Die Biographie Liu Xiaobos

Als was ist Liu Xiaobo nicht alles beschrieben worden? Als „Bürgerrechtler und Staatsfeind“ oder als „große Hoffnung Chinas Literatur seit 1918“. Seit seinem Friedens-Nobelpreis ist er auch einem breiten Publikum in Deutschland bekannt. Nun kam im riva-Verlag Bei Lings Biografie über Liu Xiaobo auf den deutschen Markt.

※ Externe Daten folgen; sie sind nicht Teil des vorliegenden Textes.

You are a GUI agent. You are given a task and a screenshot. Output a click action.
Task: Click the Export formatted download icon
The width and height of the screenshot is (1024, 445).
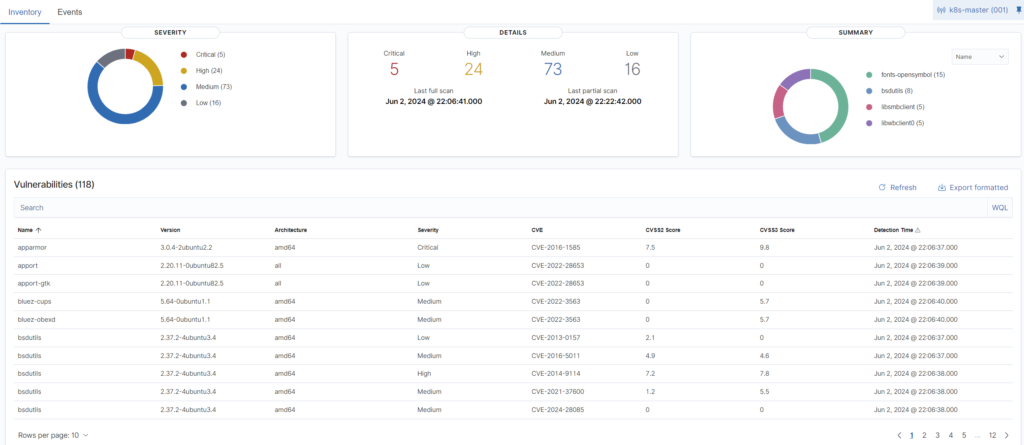pyautogui.click(x=941, y=187)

Das bemerkenswerte dabei: obwohl beide Gründungsmitglieder des chinesischen PEN und lange Zeit befreundet, so haben sich die beiden streitbaren Charaktere in der Zwischenzeit sehr zerstritten. Dies prägt natürlich auch diese Biographie: Bei Ling gibt eine sehr subjektive Sicht und erzählt (wenn auch zum Glück nur am Rande) seine eigene Geschichte, seine eigene Wahrnehmung. Ob er Liu Xiaobo die große Ehre des Preises neidet? Oder ob er nur im Windschatten des Berühmteren Geld verdienen will? Zum Glück treten Bei Lings eigene Ambitionen in diesem Band zurück. Was bleibt, sind interessante Einblicke in das Leben des Friedens-Nobelpreisträgers.